-- PROVIDED PASSAGE follows --

A recommended output format is:
{
"event_name": "RAG Intro Livestream",
"time": "Saturday 19:30",
"location": "Tencent Meeting",
"speaker": "Teacher Zhang",
"audience": "Beginners in AI applications",
"confidence": "medium"
}
Challenge Version
The challenge version can add batch extraction and human validation. For example, if you input 20 course announcements, the system generates JSON in batches, and then a person marks which fields are correct, which fields are missing, and which fields were extracted incorrectly. Finally, calculate field-level accuracy.
| Field | Accuracy | Common Errors |
|---|---|---|
| time | 90% | Relative time is not normalized |
| location | 85% | Online platforms and locations are confused |
| speaker | 80% | The boundary between title and name is unclear |
| topic | 75% | The topic is too long or missing keywords |
Connection to RAG / Agent
Information extraction can be used to build metadata for RAG documents. For example, extract stages, chapters, key concepts, and target audience from course documents, and use them as retrieval filters. It can also serve as a tool for an Agent: when an Agent needs to organize meetings, contracts, tickets, or course materials, it can first extract structured fields and then make follow-up decisions.

-- PROVIDED PASSAGE concluded --
-- DATASET EXTRACT follows --

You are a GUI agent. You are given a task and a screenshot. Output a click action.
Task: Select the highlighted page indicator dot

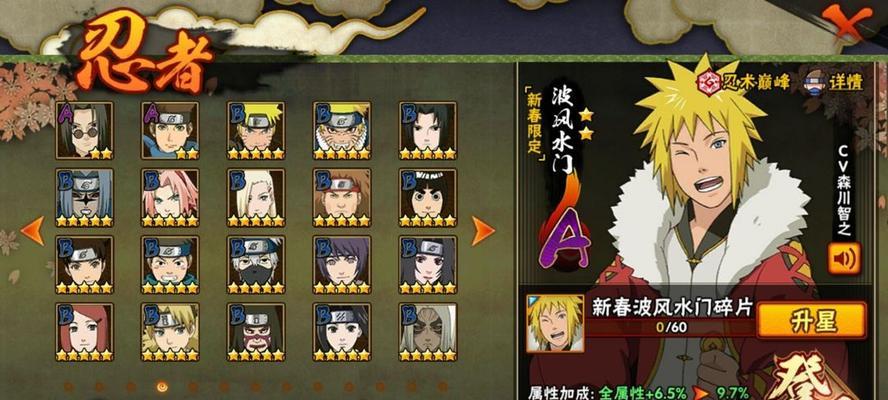[162, 387]
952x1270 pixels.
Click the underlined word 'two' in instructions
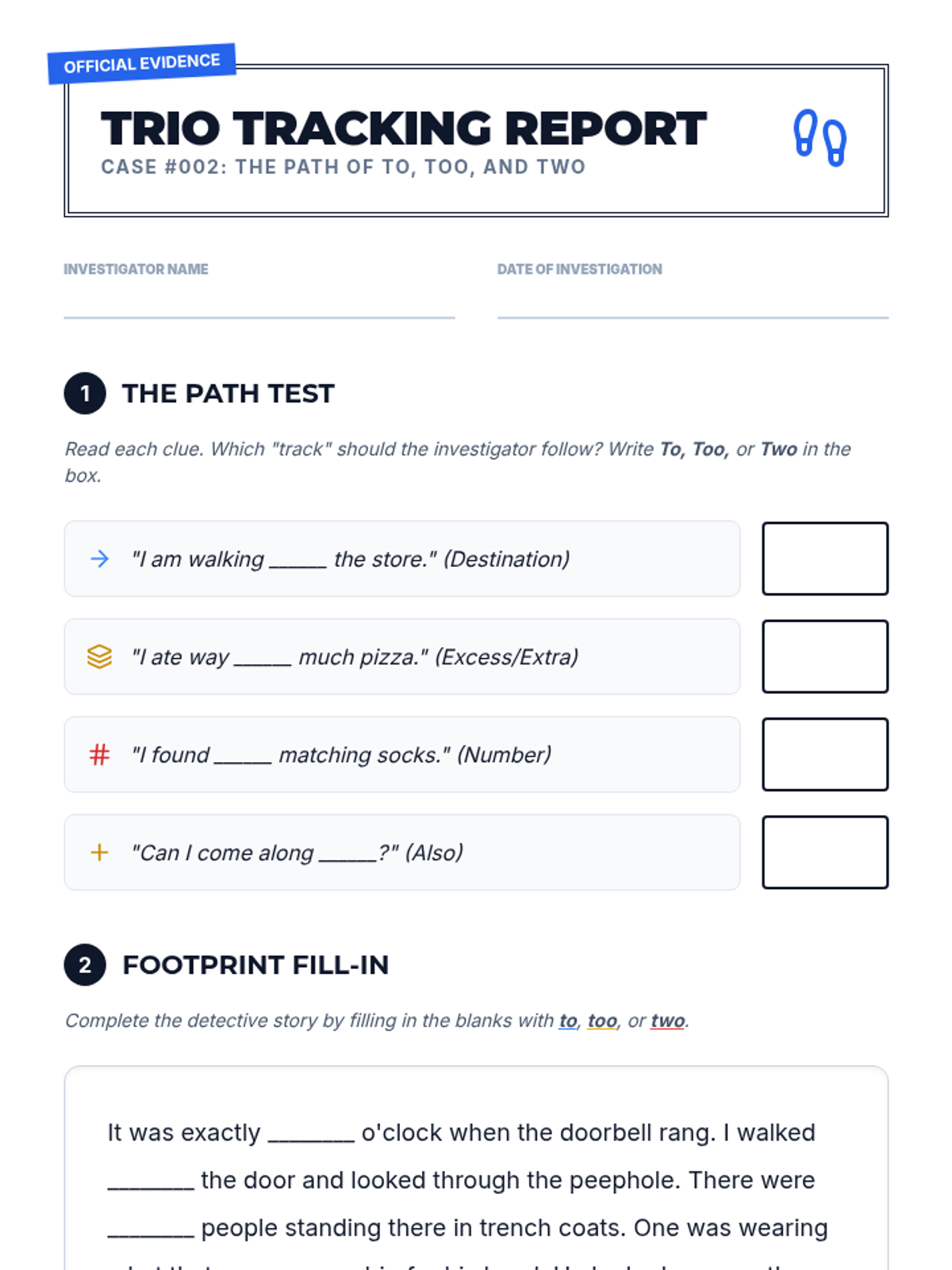pos(668,1021)
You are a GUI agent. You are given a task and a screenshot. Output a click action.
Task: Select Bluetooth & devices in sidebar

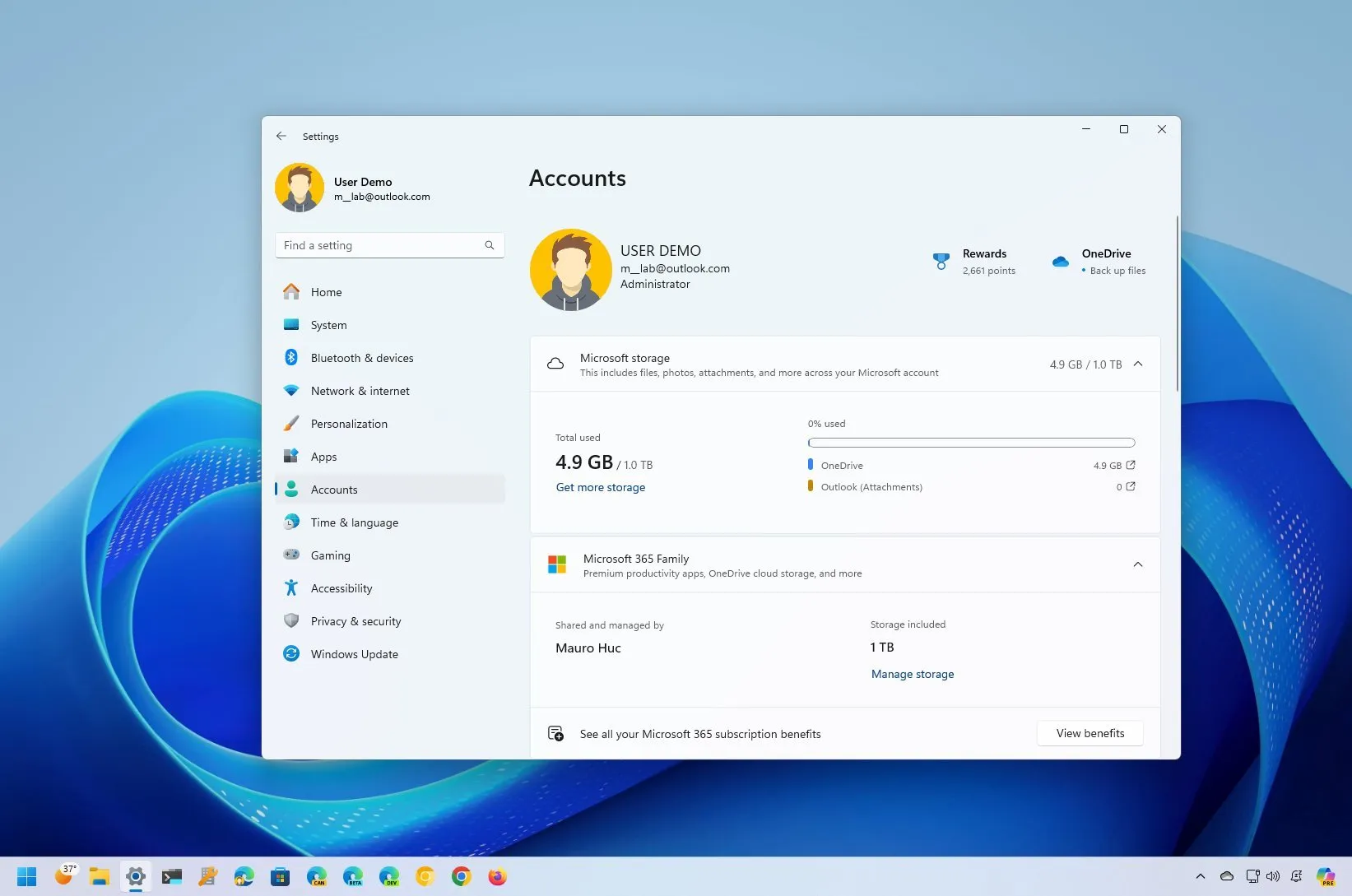coord(361,358)

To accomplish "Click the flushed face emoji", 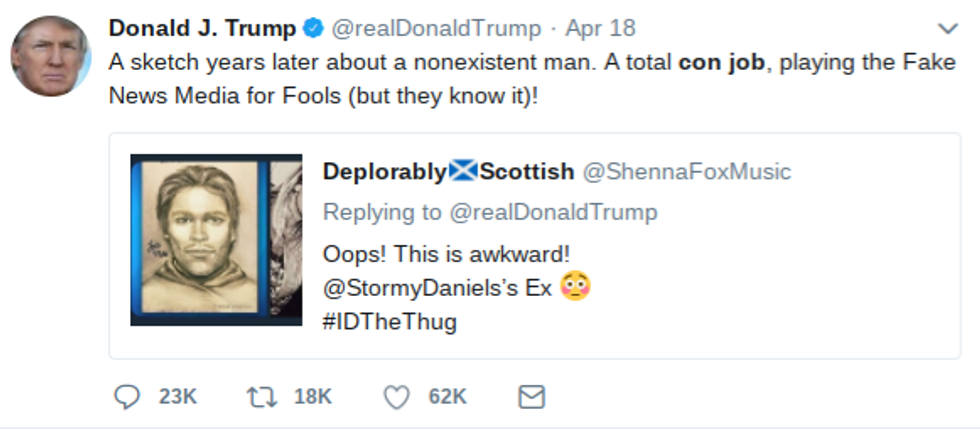I will click(576, 286).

-- DATASET EXTRACT concluded --

:: TO DO ::
a: Using the passage on information extraction, say whether each statement agrees with it. Answer yes or no for each, and quote the exact words that decide it.
(i) In the challenge version, a person marks which fields are correct, missing, or extracted incorrectly.
(ii) The common error listed for the speaker field is that relative time is not normalized.
(iii) The recommended output format sets the confidence to high.
b: According to the passage on information extraction, what can the fields extracted from course documents be used as in RAG?
The rows have nothing to do with this.

:: ANSWERS FOR THE EXERCISE ::
a:
(i) Yes: "a person marks which fields are correct, which fields are missing, and which fields were extracted incorrectly"
(ii) No: "The boundary between title and name is unclear"
(iii) No: "confidence": "medium"

b: They can be used as retrieval filters.